365 Groovy Books Worth Reading #1 - 10

Eight years ago today DEEP DISH was born, and I want to thank all of my readers for their continued support during this fabulous blogging adventure. Since I originally began DEEP DISH in order to promote my first novel, I thought it would be fun to celebrate this special occasion by sharing "a few" of my favorite books (in random order). And hopefully during this yearlong endeavor, many of you will discover some groovy books worth reading.

So here are my first 10 books (click on a title for more information or to purchase a copy):

1) Tales of the City (1978) by Armistead Maupin
The first novel in Maupin's beloved series about the LGBT and straight denizens of 28 Barbary Lane in San Francisco (I bought my paperback copy in 1983).

2) Lauren Bacall By Myself (1978) by Lauren Bacall
One of my favorite celebrity autobiographies (my paperback copy was published in 1980).

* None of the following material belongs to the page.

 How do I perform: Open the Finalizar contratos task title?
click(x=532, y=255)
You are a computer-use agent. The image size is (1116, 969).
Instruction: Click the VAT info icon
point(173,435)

3) Dingley Falls (1980) by Michael Malone
The Washington Post Book World accurately described it as "a lovable, sprawling, old-fashioned kind of novel" about the residents of Dingley Falls, Connecticut (its large cast of characters reminded me of a Robert Altman film).

4) Lucy & Ricky & Fred & Ethel: The Story of "I Love Lucy" (1976) by Bart Andrews
This 1977 paperback copy was probably one of the first books that I ever bought with my own money (it cost $1.95).

5) Diary of a Mad Playwright: Perilous Adventures on the Road with Mary Martin & Carol Channing (1989) by James Kirkwood
So Mary and Carol starred in a tour of Kirkwood's play, Legends, in 1986 - but they didn't make it to Broadway (I gave this entertaining book to my husband for Christmas in 1992).

6) Not Since Carrie: Forty Years of Broadway Musical Flops (1991) by Ken Mandelbaum
If you love Broadway musicals, you have to read this fun and informative book, which discusses such shows as Anyone Can Whistle, Breakfast at Tiffany's/Holly Golightly, Mack and Mabel, Prettybelle, The Rink and, of course, Carrie.

7) The Dreyfus Affair: A Love Story (1992) by Peter Lefcourt
This gay baseball romance about a major-league shortstop who falls in love with his second baseman was first optioned in 1992 to become a film, but it's never been made.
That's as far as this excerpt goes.